Também compõe esse bojo, valendo-se da mesma análise dual, a tipificação weberiana, que não trabalha com uma cronologia, mas sim com modelos de sociedade que subsistem na medida em que guardam determinados critérios político-administrativos, econômicos e associativos (Weber apud Favareto, 2007). Entre esses modelos, uma sociedade de agricultores, na modernidade,

guardaria certas características de um mundo rural e feudal, comunitário, tais como: a proximidade do ser humano com a natureza; o estreitamento dos laços sociais e a interdependência com a cidade (Favareto, 2007).

Aqui expressas em linhas muito gerais, essas bases contribuíram para o desenvolvimento de uma série de teses sobre o “mundo rural”, tanto cientificistas quanto conservadoras. Uma delas, defendida por Mendras (1976), aborda a questão do “fim do camponês”. A partir do contexto francês, em que o Estado pós-guerra desenvolveu políticas direcionadas a um processo de mecanização e divisão da produção agrícola, movendo suas prioridades a um mercado global e incentivando uma especialização do trabalho no campo, tal como na cidade, o autor considera que o modo de vida camponês teria chegado ao seu fim.

Conforme o pensamento de Mendras, os camponeses apresentavam um modo de produzir correspondente ao próprio modo de sobreviver, nutrido pelo vínculo familiar, pela conservação da natureza e pela constituição de uma sabedoria milenar e ritualística. Ao entrar em contato com uma política desenvolvimentista que instaurou no campo a lógica da industrialização e da individualização (da produção, do trabalho e do convívio), essa sociedade teria perdido suas características, sucumbindo. Para Mendras, o campo se tornou, então, um ambiente artificial a ponto de imbricar-se às zonas urbanas e o camponês teria sido convertido em “produtor rural”, “trabalhador-operário” ou “dirigente agrícola”, perdendo sua tradição. “Em uma geração a França viu desaparecer uma civilização milenar, constitutiva dela mesma” (Mendras, 1976, p. 317).

De volta ao que propõe Martins (1981), é possível considerar que as análises de Mendras são revestidas do “estilo de pensamento” conservador, mas perpassam o cientificismo e o racionalismo, pois têm como parâmetro a existência de uma vida autóctone que é profundamente modificada ao ser posta em contato com os arranques da lógica técnico-científica. Mendras

desconsidera que é possível haver uma co-existência para um modo de vida camponês, mesmo que esse também faça parte da sociedade global.

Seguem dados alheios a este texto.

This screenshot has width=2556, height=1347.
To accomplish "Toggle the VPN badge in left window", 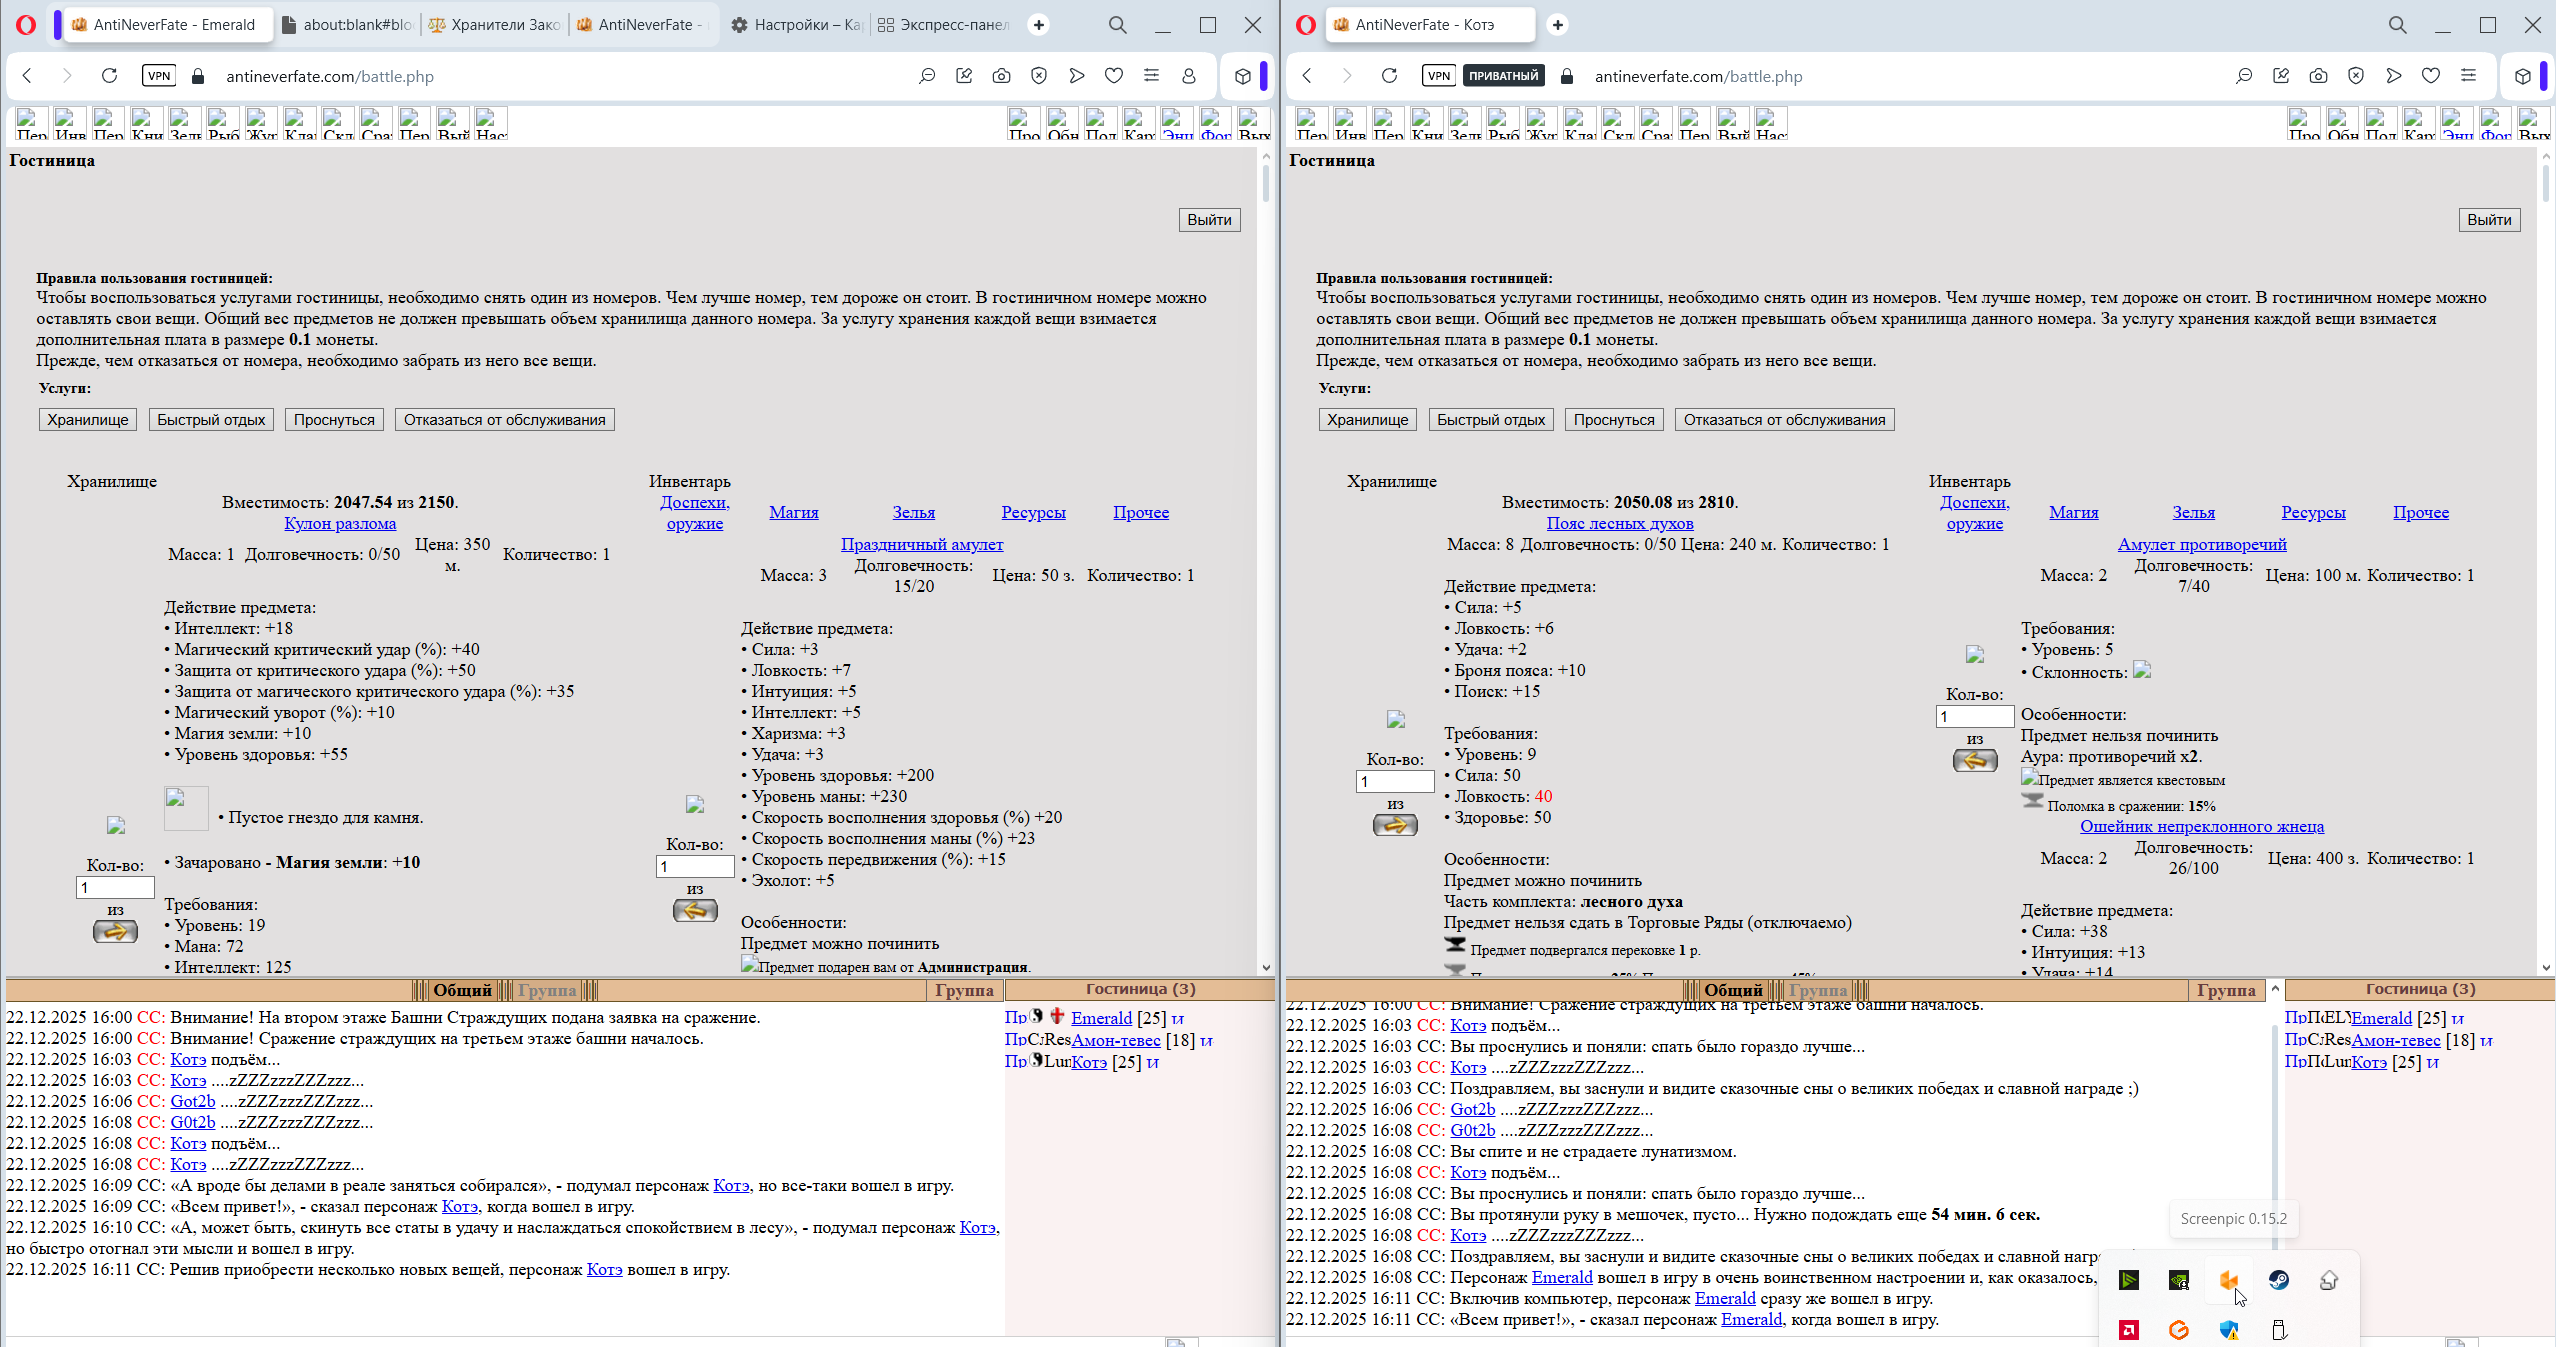I will click(x=159, y=76).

A esse respeito, vale ressaltar as considerações de Jollivet (1998) que afirma ser a assertiva de Mendras uma das formas que os estudos sociológicos encontraram de questionar a própria “pertinência da sociologia rural” (Jollivet, 1998, p. 14). Trata-se, no entanto, de uma generalização que poderia ser convertida em hipótese e devolvida ao universo da pesquisa, sob novos olhares e novos questionamentos. Uma vez que a disciplina debruça-se sobre “todos os aspectos da vida social no campo” (Jollivet, 1998, p. 17), as “mutações” não poderiam ser simplesmente anuladas, mas sim consideradas, uma vez que a vida segue para além do pensamento sociológico.

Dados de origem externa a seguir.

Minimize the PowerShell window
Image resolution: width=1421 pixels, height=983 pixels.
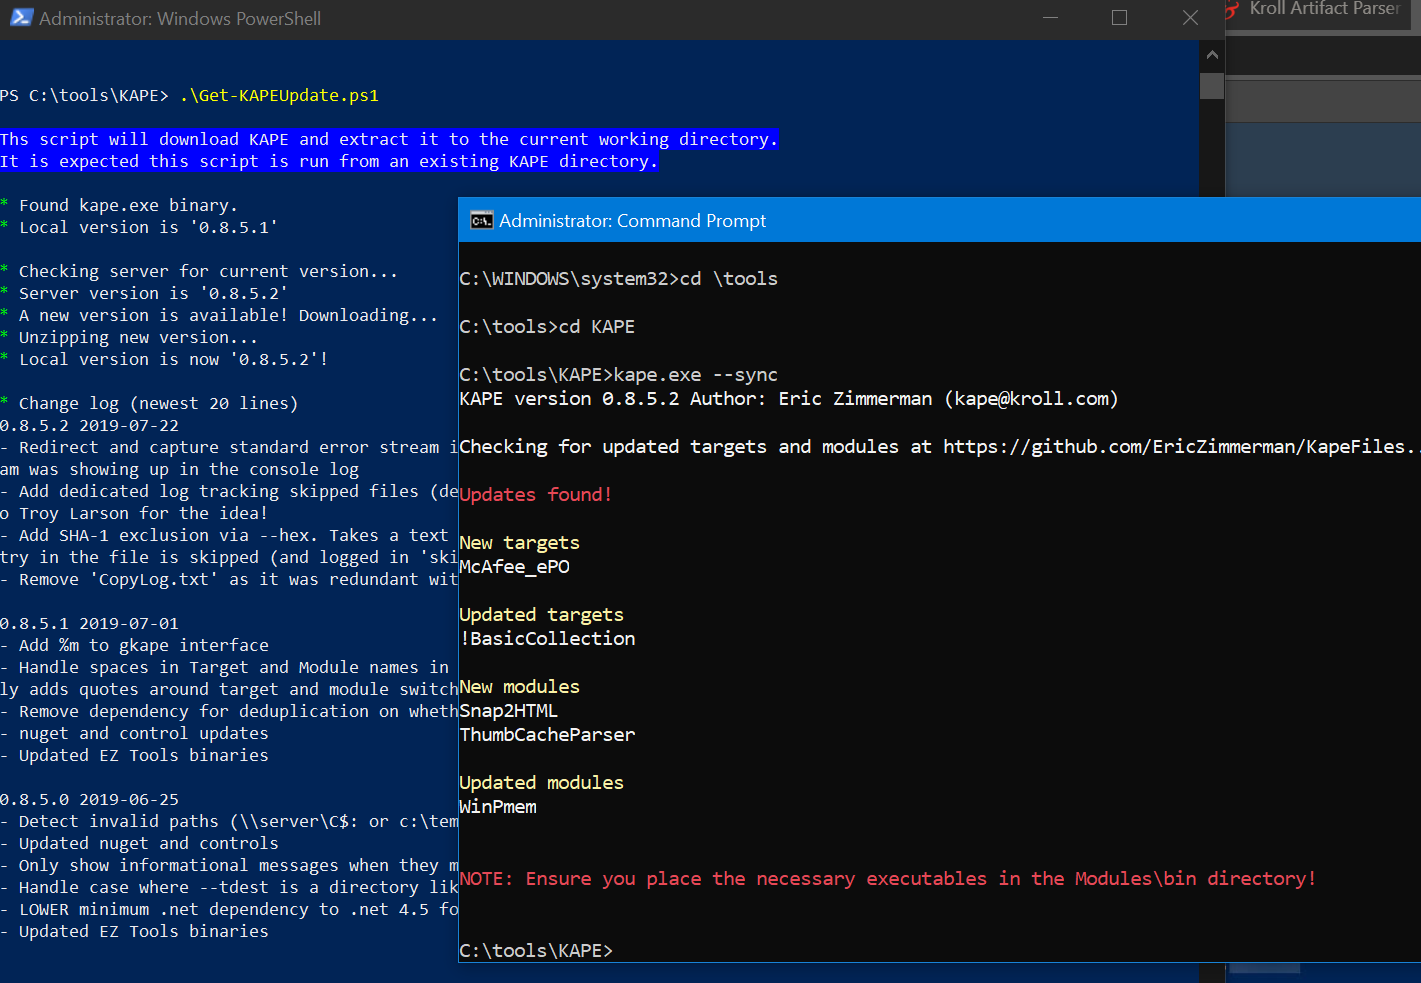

Kayser (apud Carneiro, 2008) dá continuidade a essa discussão, revendo o movimento de retorno ao campo por parte dos habitantes da cidade, uma inversão no fluxo migratório destacada por Mendras. Por meio de pesquisas censitárias, Kayser observa o surgimento de uma “nova ruralidade” que envolve novos atores (também conhecidos como “neorurais”), novas formas de produção (não necessariamente vinculadas à atividade agrícola) e que, portanto, não mais deve ser justificada a partir do enquadramento dual campo/cidade, rural/urbano, comunidade/sociedade.

O autor, com isso, conclui ser o rural um modo de vida. Ou, nas palavras de Wanderley, “um modo particular de utilização do espaço e da vida social” (Wanderley, 2000, p. 88) que pressupõe a existência de uma cidadania específica, englobando seu lugar de atuação e de entendimento do mundo. Se assim for, não podemos esquecer completamente as dualidades, pois essa suposta cidadania rural não existiria isoladamente, mas em relação a outros modos de vida.

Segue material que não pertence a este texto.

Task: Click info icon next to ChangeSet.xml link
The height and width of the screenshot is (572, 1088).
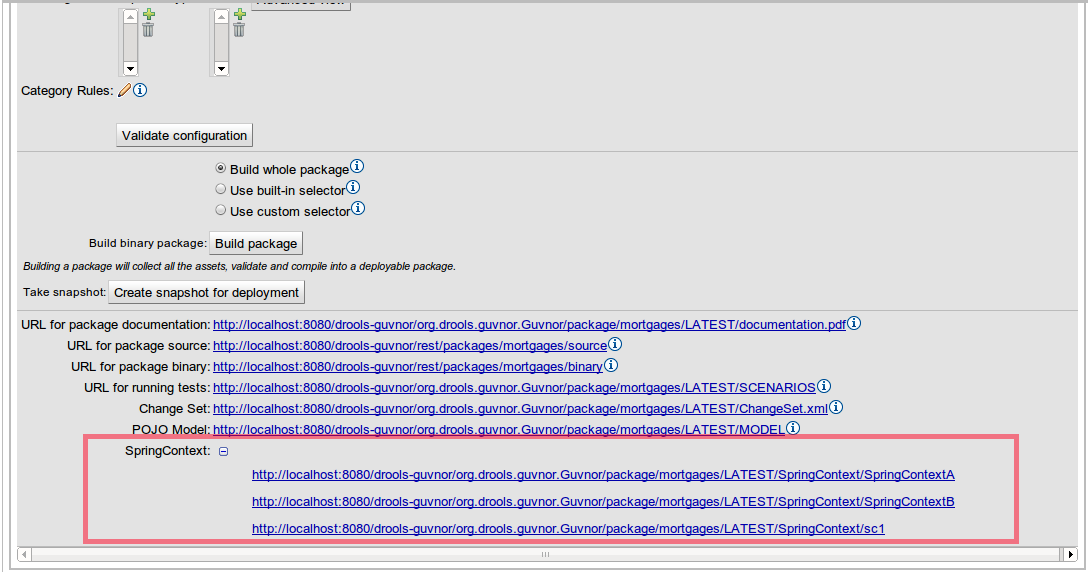Action: tap(836, 408)

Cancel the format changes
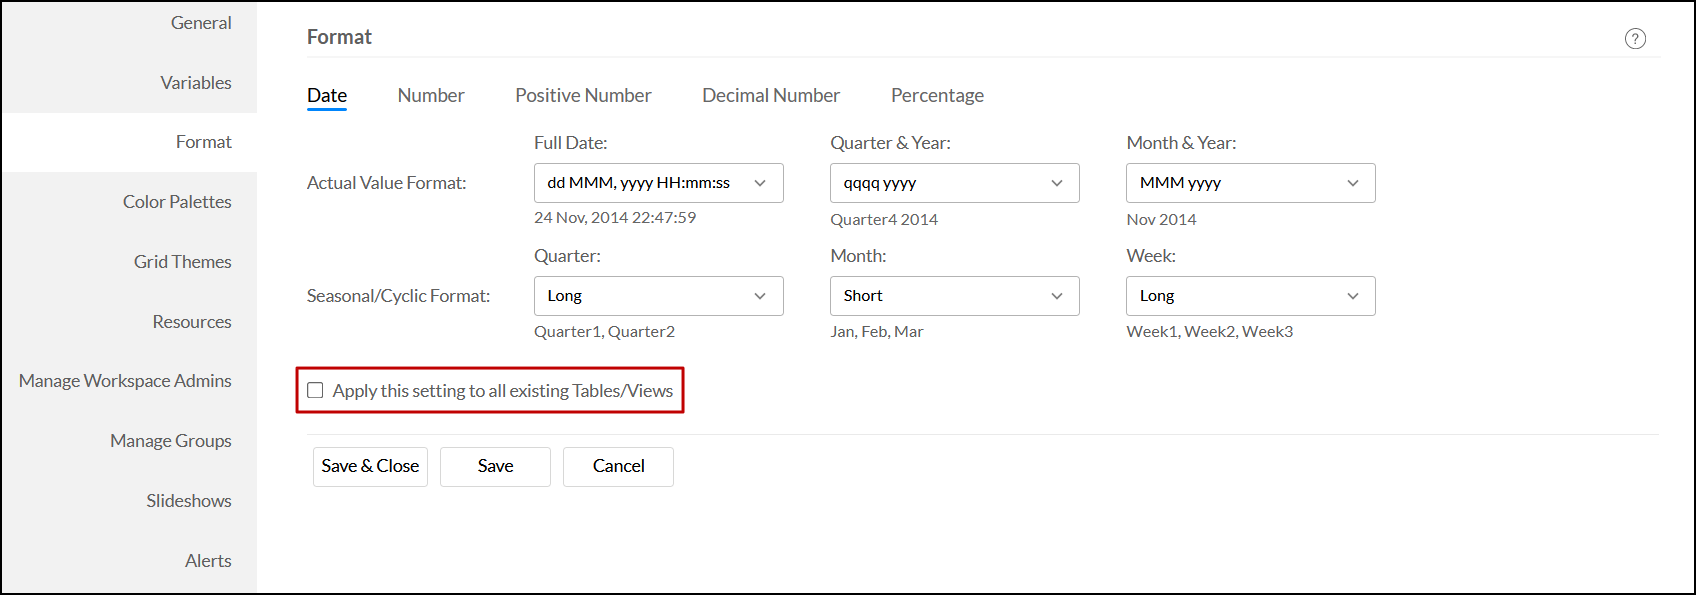[x=618, y=467]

Outras propostas sobre como estudar o campo se fazem relevantes, entre elas, a de Remy (1989), que compreende o rural não mais como uma “categoria analítica”, dotada de valores, mas sim como uma “categoria operacional”, ou seja, um meio para compreender determinada realidade. Remy recupera a noção de “ambiente interno” de Durkheim e classifica esse meio como uma entidade coletiva que mobiliza seus componentes e com isso é capaz de produzir algo comum. “As pessoas constituem suas questões em torno de certa imagem que têm do rural” (Remy, 1989, p. 265).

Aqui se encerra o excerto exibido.